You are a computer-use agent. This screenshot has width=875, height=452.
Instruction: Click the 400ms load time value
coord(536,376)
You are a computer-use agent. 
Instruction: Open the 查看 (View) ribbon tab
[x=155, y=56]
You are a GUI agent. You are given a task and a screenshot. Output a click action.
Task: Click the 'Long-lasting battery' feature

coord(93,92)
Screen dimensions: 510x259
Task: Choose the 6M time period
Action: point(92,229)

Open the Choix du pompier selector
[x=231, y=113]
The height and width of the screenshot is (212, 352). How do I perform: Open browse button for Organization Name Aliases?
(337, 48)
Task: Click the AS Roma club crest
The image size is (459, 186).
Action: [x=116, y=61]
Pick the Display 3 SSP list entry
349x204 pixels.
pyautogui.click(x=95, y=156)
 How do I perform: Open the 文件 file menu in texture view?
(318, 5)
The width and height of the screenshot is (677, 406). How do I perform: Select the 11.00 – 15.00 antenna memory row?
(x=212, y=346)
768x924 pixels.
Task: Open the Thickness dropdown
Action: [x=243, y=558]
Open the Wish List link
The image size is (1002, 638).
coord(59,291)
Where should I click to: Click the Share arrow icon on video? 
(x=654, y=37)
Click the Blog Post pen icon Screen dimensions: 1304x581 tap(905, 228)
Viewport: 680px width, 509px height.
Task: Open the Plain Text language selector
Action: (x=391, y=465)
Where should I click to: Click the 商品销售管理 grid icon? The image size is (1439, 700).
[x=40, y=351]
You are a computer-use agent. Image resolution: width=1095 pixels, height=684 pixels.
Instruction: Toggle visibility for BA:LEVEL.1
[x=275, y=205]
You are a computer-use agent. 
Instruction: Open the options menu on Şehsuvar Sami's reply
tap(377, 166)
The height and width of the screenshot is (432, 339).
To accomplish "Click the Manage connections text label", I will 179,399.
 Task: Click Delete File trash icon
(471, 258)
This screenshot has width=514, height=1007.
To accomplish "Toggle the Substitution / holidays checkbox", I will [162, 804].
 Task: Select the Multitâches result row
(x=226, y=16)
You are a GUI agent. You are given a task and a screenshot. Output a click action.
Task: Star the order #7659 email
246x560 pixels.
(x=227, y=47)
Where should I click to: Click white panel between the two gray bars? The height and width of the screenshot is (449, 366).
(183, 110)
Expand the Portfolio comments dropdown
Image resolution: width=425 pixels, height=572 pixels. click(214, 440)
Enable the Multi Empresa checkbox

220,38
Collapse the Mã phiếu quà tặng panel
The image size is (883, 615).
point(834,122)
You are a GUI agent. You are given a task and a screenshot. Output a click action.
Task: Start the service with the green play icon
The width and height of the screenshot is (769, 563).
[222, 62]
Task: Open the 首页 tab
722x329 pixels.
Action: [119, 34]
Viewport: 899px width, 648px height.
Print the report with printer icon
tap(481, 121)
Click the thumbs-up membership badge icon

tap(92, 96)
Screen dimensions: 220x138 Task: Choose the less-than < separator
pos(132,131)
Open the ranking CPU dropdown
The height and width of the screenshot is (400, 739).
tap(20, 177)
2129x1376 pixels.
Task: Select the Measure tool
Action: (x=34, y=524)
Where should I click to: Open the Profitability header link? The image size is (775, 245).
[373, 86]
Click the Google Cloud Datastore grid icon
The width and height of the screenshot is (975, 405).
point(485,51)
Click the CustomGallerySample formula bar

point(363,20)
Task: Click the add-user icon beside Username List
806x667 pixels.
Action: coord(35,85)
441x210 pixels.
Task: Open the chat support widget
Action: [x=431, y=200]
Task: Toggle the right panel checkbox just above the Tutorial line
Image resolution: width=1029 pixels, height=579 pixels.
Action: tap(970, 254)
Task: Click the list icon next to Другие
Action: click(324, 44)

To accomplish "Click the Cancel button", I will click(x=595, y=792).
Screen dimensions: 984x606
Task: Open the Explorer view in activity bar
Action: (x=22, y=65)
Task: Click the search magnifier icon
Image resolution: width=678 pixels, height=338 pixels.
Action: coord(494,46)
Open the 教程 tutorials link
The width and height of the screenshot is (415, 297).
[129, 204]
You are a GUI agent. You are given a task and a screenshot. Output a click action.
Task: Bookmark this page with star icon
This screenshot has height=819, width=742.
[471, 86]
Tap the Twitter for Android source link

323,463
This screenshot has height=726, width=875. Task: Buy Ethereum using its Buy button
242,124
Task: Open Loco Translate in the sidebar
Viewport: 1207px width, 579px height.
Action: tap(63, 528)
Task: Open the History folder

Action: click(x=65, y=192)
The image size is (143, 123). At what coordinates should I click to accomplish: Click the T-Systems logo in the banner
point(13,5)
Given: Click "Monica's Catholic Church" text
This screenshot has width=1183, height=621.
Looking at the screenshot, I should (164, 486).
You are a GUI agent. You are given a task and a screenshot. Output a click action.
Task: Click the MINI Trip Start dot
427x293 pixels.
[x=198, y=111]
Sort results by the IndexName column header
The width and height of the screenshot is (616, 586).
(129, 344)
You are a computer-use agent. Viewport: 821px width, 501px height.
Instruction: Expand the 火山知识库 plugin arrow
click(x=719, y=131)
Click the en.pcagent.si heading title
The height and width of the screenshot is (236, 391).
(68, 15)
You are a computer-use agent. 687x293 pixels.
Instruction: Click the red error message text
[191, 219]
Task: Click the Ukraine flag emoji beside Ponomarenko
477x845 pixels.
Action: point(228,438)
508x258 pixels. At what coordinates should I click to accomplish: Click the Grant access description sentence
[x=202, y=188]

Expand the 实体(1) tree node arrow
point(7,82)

=-=-=-=-=

# [WHAT IS BEING ASKED]
Could you repeat all of the material above exactly?

# [ANSWER TO THIS TASK]
You are a computer-use agent. This screenshot has width=875, height=452.
Instruction: Click the 400ms load time value
coord(536,376)
You are a computer-use agent. 
Instruction: Open the 查看 (View) ribbon tab
[x=155, y=56]
You are a GUI agent. You are given a task and a screenshot. Output a click action.
Task: Click the 'Long-lasting battery' feature

coord(93,92)
Screen dimensions: 510x259
Task: Choose the 6M time period
Action: point(92,229)

Open the Choix du pompier selector
[x=231, y=113]
The height and width of the screenshot is (212, 352). How do I perform: Open browse button for Organization Name Aliases?
(337, 48)
Task: Click the AS Roma club crest
The image size is (459, 186).
Action: [x=116, y=61]
Pick the Display 3 SSP list entry
349x204 pixels.
pyautogui.click(x=95, y=156)
 How do I perform: Open the 文件 file menu in texture view?
(318, 5)
The width and height of the screenshot is (677, 406). How do I perform: Select the 11.00 – 15.00 antenna memory row?
(x=212, y=346)
768x924 pixels.
Task: Open the Thickness dropdown
Action: [x=243, y=558]
Open the Wish List link
The image size is (1002, 638).
coord(59,291)
Where should I click to: Click the Share arrow icon on video? 
(x=654, y=37)
Click the Blog Post pen icon Screen dimensions: 1304x581 tap(905, 228)
Viewport: 680px width, 509px height.
Task: Open the Plain Text language selector
Action: (x=391, y=465)
Where should I click to: Click the 商品销售管理 grid icon? The image size is (1439, 700).
[x=40, y=351]
You are a computer-use agent. Image resolution: width=1095 pixels, height=684 pixels.
Instruction: Toggle visibility for BA:LEVEL.1
[x=275, y=205]
You are a computer-use agent. 
Instruction: Open the options menu on Şehsuvar Sami's reply
tap(377, 166)
The height and width of the screenshot is (432, 339).
To accomplish "Click the Manage connections text label", I will 179,399.
 Task: Click Delete File trash icon
(471, 258)
This screenshot has width=514, height=1007.
To accomplish "Toggle the Substitution / holidays checkbox", I will [162, 804].
 Task: Select the Multitâches result row
(x=226, y=16)
You are a GUI agent. You are given a task and a screenshot. Output a click action.
Task: Star the order #7659 email
246x560 pixels.
(x=227, y=47)
Where should I click to: Click white panel between the two gray bars? The height and width of the screenshot is (449, 366).
(183, 110)
Expand the Portfolio comments dropdown
Image resolution: width=425 pixels, height=572 pixels. click(214, 440)
Enable the Multi Empresa checkbox

220,38
Collapse the Mã phiếu quà tặng panel
The image size is (883, 615).
point(834,122)
You are a GUI agent. You are given a task and a screenshot. Output a click action.
Task: Start the service with the green play icon
The width and height of the screenshot is (769, 563).
[222, 62]
Task: Open the 首页 tab
722x329 pixels.
Action: [119, 34]
Viewport: 899px width, 648px height.
Print the report with printer icon
tap(481, 121)
Click the thumbs-up membership badge icon

tap(92, 96)
Screen dimensions: 220x138 Task: Choose the less-than < separator
pos(132,131)
Open the ranking CPU dropdown
The height and width of the screenshot is (400, 739).
tap(20, 177)
2129x1376 pixels.
Task: Select the Measure tool
Action: (x=34, y=524)
Where should I click to: Open the Profitability header link? The image size is (775, 245).
[373, 86]
Click the Google Cloud Datastore grid icon
The width and height of the screenshot is (975, 405).
point(485,51)
Click the CustomGallerySample formula bar

point(363,20)
Task: Click the add-user icon beside Username List
806x667 pixels.
Action: coord(35,85)
441x210 pixels.
Task: Open the chat support widget
Action: [x=431, y=200]
Task: Toggle the right panel checkbox just above the Tutorial line
Image resolution: width=1029 pixels, height=579 pixels.
Action: tap(970, 254)
Task: Click the list icon next to Другие
Action: click(324, 44)

To accomplish "Click the Cancel button", I will click(x=595, y=792).
Screen dimensions: 984x606
Task: Open the Explorer view in activity bar
Action: (x=22, y=65)
Task: Click the search magnifier icon
Image resolution: width=678 pixels, height=338 pixels.
Action: coord(494,46)
Open the 教程 tutorials link
The width and height of the screenshot is (415, 297).
[129, 204]
You are a GUI agent. You are given a task and a screenshot. Output a click action.
Task: Bookmark this page with star icon
This screenshot has height=819, width=742.
[471, 86]
Tap the Twitter for Android source link

323,463
This screenshot has height=726, width=875. Task: Buy Ethereum using its Buy button
242,124
Task: Open Loco Translate in the sidebar
Viewport: 1207px width, 579px height.
Action: tap(63, 528)
Task: Open the History folder

Action: click(x=65, y=192)
The image size is (143, 123). At what coordinates should I click to accomplish: Click the T-Systems logo in the banner
point(13,5)
Given: Click "Monica's Catholic Church" text
This screenshot has width=1183, height=621.
Looking at the screenshot, I should (164, 486).
You are a GUI agent. You are given a task and a screenshot. Output a click action.
Task: Click the MINI Trip Start dot
427x293 pixels.
[x=198, y=111]
Sort results by the IndexName column header
The width and height of the screenshot is (616, 586).
(129, 344)
You are a computer-use agent. Viewport: 821px width, 501px height.
Instruction: Expand the 火山知识库 plugin arrow
click(x=719, y=131)
Click the en.pcagent.si heading title
The height and width of the screenshot is (236, 391).
(68, 15)
You are a computer-use agent. 687x293 pixels.
Instruction: Click the red error message text
[191, 219]
Task: Click the Ukraine flag emoji beside Ponomarenko
477x845 pixels.
Action: point(228,438)
508x258 pixels. At what coordinates should I click to accomplish: Click the Grant access description sentence
[x=202, y=188]

Expand the 实体(1) tree node arrow
point(7,82)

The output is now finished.